### What this task involves
Retype the entries between the line containing "Click the 03/01/24 07:01 AM timestamp" and the line containing "click(x=69, y=120)", inclusive, without altering any characters.

### Supplied records
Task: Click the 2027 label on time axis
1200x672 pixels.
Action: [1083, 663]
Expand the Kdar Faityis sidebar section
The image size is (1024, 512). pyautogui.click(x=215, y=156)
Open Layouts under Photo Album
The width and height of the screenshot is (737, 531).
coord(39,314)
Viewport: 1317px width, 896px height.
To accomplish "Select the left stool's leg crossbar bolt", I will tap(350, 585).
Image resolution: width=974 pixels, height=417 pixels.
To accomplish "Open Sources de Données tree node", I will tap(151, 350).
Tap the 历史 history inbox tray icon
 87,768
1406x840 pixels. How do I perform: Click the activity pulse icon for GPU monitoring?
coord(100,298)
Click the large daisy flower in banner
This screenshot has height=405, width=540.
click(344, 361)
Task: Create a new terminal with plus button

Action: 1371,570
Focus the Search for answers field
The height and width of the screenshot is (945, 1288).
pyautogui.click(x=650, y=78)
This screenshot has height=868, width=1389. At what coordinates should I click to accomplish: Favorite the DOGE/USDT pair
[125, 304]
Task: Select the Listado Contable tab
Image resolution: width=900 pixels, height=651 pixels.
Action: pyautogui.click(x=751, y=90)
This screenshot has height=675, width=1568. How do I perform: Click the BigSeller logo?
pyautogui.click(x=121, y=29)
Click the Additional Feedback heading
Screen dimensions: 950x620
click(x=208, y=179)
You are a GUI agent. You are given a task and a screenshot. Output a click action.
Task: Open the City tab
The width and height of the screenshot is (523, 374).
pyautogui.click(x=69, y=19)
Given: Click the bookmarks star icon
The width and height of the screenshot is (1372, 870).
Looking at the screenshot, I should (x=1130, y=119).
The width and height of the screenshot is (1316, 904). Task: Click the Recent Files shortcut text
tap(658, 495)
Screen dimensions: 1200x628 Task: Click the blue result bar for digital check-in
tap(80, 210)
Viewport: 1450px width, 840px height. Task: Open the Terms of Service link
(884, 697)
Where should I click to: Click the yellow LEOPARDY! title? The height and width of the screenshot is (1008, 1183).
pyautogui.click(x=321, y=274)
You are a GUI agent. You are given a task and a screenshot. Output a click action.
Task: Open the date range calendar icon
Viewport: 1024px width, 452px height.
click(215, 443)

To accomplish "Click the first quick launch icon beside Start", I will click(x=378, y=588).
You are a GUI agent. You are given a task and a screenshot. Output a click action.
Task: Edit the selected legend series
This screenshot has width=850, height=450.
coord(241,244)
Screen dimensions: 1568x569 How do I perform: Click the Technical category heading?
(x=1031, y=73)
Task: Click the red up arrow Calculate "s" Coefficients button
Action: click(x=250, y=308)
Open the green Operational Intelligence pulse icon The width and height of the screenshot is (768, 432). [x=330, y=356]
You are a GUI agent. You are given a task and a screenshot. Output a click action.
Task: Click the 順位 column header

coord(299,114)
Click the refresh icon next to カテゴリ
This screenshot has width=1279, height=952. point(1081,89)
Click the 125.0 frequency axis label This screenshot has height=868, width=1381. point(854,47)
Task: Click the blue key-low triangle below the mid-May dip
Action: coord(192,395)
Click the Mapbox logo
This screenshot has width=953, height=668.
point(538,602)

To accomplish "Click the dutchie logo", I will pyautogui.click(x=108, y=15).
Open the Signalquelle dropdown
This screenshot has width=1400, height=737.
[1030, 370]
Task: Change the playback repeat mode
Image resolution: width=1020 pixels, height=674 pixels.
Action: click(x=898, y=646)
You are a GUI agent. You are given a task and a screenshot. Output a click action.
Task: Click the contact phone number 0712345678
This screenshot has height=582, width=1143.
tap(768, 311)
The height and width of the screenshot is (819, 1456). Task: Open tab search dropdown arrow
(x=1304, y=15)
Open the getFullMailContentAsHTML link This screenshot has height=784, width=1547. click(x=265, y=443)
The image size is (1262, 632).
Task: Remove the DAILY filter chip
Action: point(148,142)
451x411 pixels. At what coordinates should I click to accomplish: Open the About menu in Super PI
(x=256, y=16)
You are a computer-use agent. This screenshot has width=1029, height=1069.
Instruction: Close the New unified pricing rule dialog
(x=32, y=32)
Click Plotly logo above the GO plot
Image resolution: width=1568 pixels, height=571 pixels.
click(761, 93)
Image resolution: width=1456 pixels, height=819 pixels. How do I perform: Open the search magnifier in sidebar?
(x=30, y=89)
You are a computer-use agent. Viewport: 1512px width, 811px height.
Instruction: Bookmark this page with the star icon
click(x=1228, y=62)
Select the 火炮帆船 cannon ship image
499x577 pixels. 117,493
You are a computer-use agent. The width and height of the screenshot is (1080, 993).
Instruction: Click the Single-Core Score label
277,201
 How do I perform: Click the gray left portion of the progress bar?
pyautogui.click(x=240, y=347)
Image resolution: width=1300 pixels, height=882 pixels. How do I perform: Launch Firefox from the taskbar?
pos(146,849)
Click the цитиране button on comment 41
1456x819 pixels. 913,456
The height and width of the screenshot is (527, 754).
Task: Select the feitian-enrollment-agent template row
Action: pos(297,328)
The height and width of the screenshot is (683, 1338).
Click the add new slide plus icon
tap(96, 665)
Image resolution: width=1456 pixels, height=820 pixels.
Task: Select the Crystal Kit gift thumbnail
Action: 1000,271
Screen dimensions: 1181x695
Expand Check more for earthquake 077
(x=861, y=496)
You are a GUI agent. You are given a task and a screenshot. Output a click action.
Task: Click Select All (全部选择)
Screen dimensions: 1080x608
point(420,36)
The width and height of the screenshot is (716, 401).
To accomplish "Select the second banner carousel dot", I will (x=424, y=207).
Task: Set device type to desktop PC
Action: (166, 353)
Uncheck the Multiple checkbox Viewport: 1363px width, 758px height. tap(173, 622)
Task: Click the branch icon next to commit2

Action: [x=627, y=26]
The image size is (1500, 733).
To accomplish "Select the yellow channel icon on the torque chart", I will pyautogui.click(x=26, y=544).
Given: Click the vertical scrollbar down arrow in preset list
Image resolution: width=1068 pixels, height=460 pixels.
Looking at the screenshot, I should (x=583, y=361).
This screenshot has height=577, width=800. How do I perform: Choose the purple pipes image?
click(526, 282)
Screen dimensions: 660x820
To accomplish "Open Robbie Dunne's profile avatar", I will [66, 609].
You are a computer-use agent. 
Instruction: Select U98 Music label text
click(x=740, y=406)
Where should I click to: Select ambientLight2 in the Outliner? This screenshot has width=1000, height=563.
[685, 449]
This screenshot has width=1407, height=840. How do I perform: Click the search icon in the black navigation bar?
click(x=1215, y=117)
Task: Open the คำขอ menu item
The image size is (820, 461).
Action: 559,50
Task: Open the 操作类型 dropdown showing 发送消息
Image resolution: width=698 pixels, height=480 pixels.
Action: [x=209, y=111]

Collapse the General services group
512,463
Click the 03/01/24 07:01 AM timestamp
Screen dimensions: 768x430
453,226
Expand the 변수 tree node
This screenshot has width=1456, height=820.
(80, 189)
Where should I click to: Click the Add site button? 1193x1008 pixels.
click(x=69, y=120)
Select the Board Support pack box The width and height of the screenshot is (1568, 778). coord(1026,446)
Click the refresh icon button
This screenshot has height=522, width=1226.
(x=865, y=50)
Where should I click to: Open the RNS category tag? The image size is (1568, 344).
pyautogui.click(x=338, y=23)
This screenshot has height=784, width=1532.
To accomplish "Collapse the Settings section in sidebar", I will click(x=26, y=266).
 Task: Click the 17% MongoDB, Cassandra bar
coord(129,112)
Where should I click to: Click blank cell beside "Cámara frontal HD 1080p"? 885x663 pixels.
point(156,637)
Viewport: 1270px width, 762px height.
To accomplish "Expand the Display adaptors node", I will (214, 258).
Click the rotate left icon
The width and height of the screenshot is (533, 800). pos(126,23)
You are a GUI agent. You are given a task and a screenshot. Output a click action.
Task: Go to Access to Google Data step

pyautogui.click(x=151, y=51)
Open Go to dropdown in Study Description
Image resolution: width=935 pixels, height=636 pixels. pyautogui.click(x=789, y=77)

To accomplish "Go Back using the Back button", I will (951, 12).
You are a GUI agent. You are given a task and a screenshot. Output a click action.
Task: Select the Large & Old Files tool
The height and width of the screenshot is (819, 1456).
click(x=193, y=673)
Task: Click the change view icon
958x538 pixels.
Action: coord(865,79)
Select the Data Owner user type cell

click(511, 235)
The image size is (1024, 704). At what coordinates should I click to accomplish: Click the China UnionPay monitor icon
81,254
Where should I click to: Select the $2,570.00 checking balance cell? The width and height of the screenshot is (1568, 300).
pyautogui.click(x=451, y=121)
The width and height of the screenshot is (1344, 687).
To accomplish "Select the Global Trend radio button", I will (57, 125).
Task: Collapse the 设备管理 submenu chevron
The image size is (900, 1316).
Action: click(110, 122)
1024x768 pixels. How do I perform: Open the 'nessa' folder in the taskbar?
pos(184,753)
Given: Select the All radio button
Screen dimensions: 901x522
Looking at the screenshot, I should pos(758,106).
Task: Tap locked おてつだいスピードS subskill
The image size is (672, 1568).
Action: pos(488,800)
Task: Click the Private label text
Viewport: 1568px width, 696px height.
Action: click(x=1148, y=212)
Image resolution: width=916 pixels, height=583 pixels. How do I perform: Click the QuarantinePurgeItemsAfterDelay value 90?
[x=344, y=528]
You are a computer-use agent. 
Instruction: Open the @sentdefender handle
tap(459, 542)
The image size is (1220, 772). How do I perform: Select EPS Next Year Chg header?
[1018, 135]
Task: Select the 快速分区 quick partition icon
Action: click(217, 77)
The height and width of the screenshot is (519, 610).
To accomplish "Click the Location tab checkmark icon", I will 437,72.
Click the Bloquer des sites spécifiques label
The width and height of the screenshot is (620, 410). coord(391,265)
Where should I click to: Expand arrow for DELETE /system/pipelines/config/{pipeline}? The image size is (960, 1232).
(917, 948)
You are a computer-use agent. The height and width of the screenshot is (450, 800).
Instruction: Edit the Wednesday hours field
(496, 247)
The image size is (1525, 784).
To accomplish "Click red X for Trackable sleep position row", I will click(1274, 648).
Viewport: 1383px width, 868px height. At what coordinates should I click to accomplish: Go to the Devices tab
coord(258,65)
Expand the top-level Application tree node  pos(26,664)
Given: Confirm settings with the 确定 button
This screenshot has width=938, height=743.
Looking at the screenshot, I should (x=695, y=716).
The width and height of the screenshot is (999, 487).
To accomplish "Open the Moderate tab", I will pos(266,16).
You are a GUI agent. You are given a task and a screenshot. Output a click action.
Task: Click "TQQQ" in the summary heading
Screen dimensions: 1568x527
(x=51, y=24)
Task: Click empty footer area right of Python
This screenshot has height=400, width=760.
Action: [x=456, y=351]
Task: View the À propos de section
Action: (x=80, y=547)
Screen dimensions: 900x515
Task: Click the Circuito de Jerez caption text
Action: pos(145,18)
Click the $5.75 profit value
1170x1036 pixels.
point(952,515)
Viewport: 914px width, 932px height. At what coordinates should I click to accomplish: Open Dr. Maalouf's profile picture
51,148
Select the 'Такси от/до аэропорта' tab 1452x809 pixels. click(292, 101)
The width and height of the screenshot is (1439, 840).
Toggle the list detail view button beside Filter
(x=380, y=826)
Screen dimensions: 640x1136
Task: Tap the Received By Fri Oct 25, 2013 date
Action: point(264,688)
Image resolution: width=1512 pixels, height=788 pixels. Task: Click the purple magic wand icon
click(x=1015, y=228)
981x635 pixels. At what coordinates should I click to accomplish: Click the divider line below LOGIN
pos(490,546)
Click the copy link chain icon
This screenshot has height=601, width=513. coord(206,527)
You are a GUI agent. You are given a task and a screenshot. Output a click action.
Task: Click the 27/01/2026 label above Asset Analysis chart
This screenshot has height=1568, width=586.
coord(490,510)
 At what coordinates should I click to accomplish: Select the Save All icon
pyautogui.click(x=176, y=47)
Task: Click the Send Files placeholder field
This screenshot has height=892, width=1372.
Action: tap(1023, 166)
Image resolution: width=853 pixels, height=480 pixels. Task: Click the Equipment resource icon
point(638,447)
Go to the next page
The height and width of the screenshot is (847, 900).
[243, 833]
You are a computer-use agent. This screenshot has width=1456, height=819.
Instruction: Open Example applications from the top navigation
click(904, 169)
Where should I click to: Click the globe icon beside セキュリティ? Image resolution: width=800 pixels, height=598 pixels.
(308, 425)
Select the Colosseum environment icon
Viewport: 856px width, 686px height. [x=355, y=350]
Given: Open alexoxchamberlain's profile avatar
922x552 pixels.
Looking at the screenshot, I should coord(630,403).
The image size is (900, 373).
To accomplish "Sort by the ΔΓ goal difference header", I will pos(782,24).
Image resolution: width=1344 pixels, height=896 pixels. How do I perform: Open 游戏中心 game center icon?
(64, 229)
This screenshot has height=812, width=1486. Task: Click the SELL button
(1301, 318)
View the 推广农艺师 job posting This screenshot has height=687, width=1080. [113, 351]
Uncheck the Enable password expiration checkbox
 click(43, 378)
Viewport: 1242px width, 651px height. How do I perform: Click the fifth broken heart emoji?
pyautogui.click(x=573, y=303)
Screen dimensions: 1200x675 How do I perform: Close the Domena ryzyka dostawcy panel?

### Solution for this task
Click the 03/01/24 07:01 AM timestamp
Screen dimensions: 768x430
453,226
Expand the 변수 tree node
This screenshot has width=1456, height=820.
(80, 189)
Where should I click to: Click the Add site button? 1193x1008 pixels.
click(x=69, y=120)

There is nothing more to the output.